|For Immediate Release
Tuesday, October 16, 2012
Yielding for White Canes Promotes Safety of the Blind
CONCORD, N.H. – The N.H. Department of Safety strongly supports state laws aimed at promoting the safety of blind and visually handicapped people who use white canes and service dogs to walk independently.
State law requires drivers to yield to a pedestrian using a white cane or a white cane tipped with red, or a service dog.
“New Hampshire has incorporated information on stopping for blind pedestrians in driver education materials and questions on it in the written driver exam,” said Director Richard Bailey, Jr., of the Division of Motor Vehicles. “We want to ensure that all drivers understand their responsibility for helping to keep blind persons safe.”
He recommended that drivers stop at least 10 feet or one-half car length ahead when yielding to blind pedestrians.
The Department of Safety supported the passage of House Bill 211 in 2008 requiring information on white canes and service dogs in driver education material.
On White Cane and Dog Guide User’s Awareness Day, Oct. 15, Commissioner John J. Barthelmes received on behalf of the Department of Safety a Certificate of Appreciation from the N.H. Association for the Blind for the Department’s efforts to educate drivers about protecting blind pedestrians.

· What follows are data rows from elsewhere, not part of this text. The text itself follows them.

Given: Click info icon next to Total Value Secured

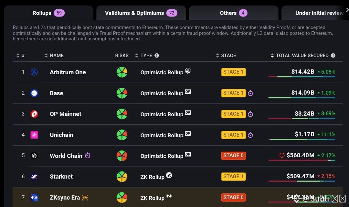Looking at the screenshot, I should pos(333,55).
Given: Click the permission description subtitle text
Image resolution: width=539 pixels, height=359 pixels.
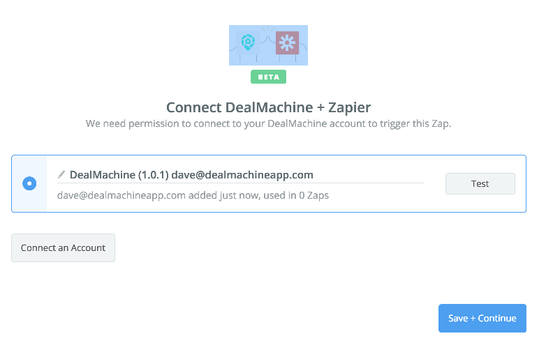Looking at the screenshot, I should click(269, 123).
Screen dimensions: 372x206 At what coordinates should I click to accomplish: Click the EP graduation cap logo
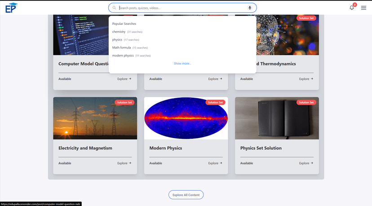coord(12,7)
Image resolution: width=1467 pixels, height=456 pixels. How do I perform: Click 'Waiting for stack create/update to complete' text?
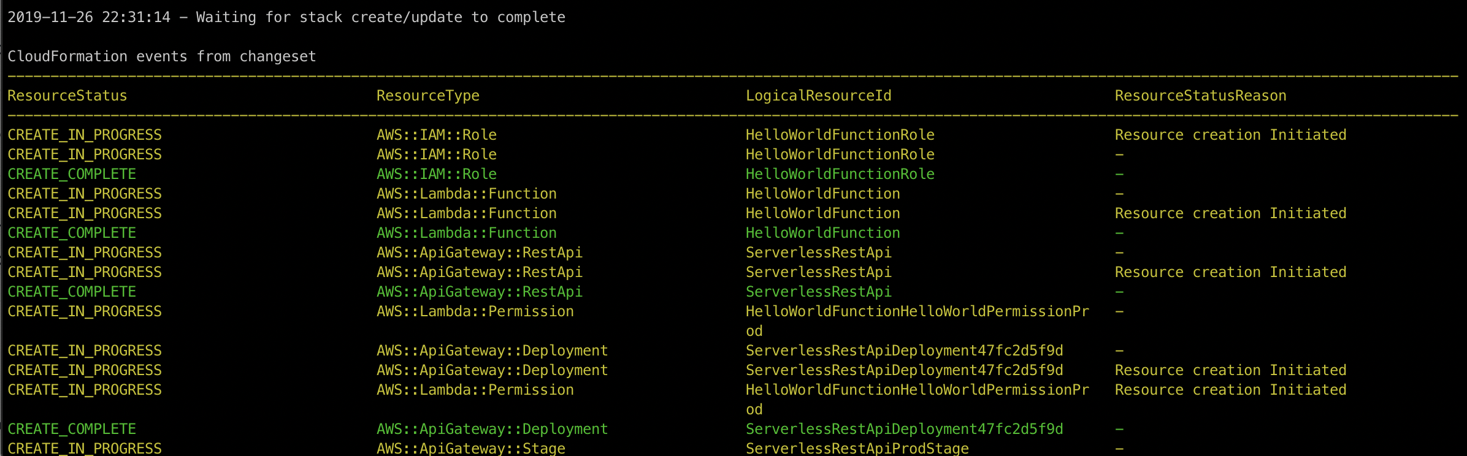pyautogui.click(x=380, y=17)
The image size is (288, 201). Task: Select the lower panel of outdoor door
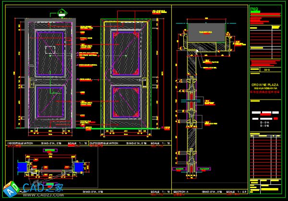point(125,103)
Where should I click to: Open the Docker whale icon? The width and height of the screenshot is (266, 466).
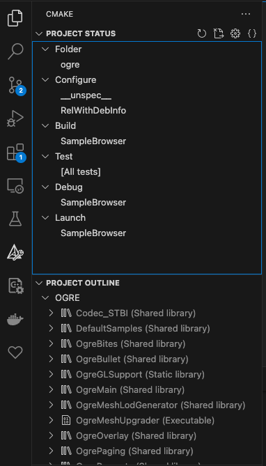tap(15, 320)
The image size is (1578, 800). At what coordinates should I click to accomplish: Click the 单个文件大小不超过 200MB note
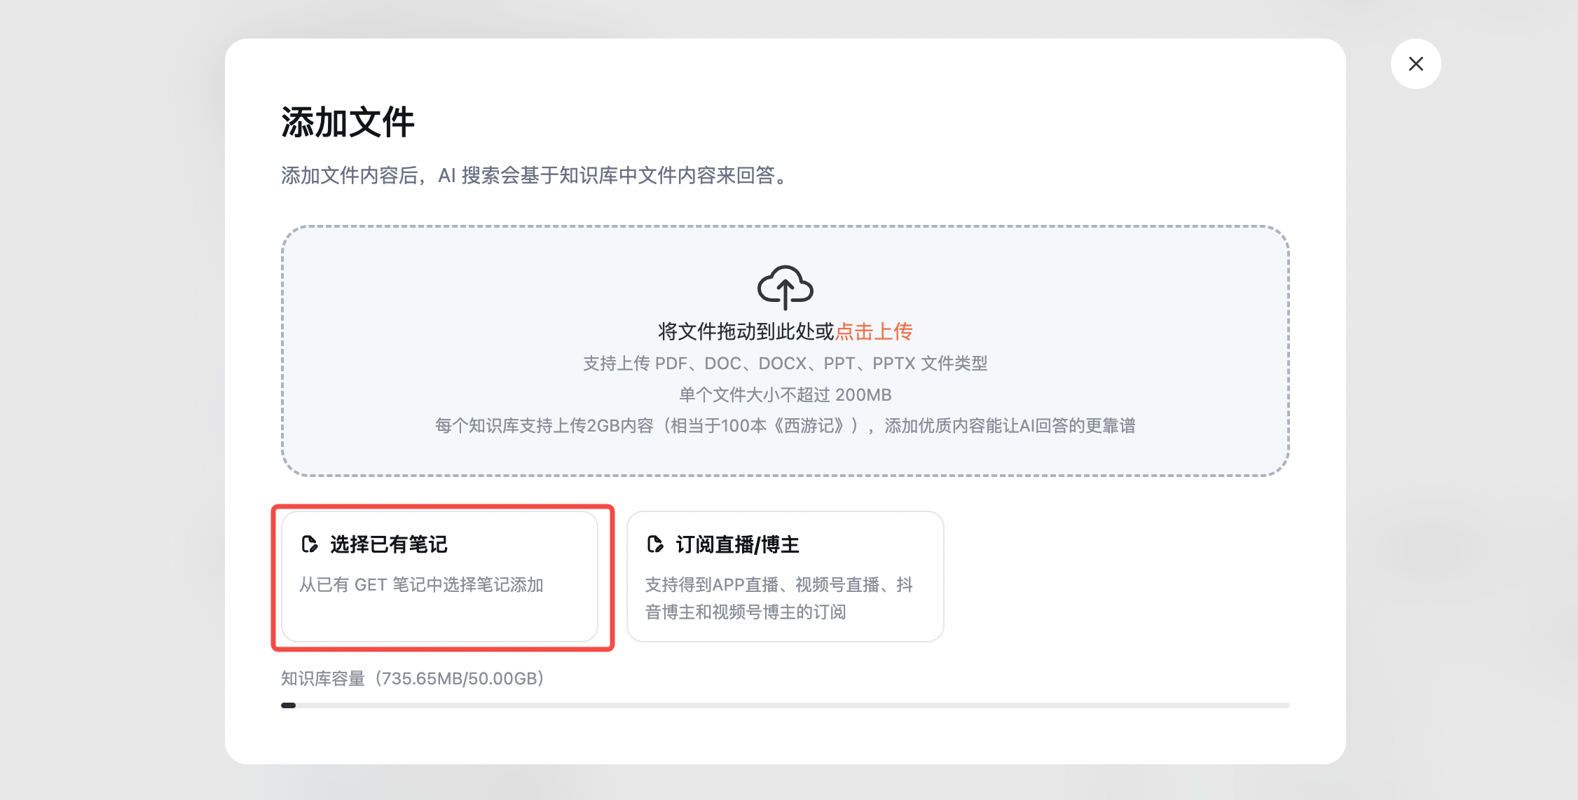pyautogui.click(x=785, y=395)
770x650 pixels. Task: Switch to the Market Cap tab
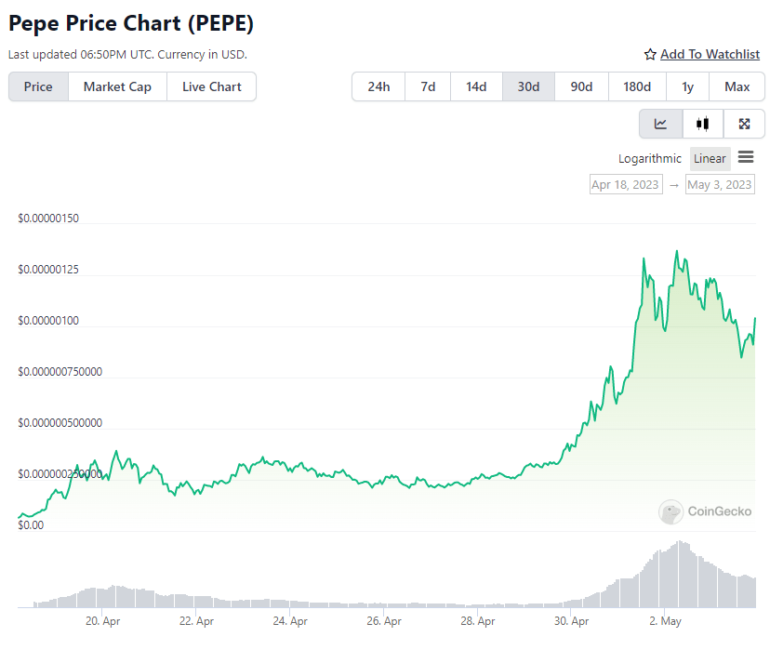point(117,86)
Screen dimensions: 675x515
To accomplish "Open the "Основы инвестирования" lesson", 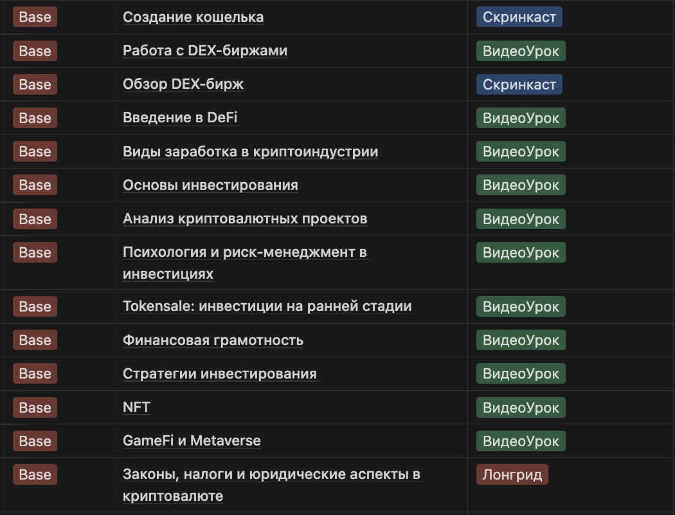I will tap(210, 185).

Commissioner Barthelmes also reminded drivers of electric and hybrid vehicles and also of some of the newer conventional vehicles that shut down the engine to save fuel when stopped in traffic that blind pedestrians are accustomed to depending on the noise of a vehicle’s engine to sense oncoming traffic. Drivers of these vehicles need to be particularly alert to the presence of blind persons.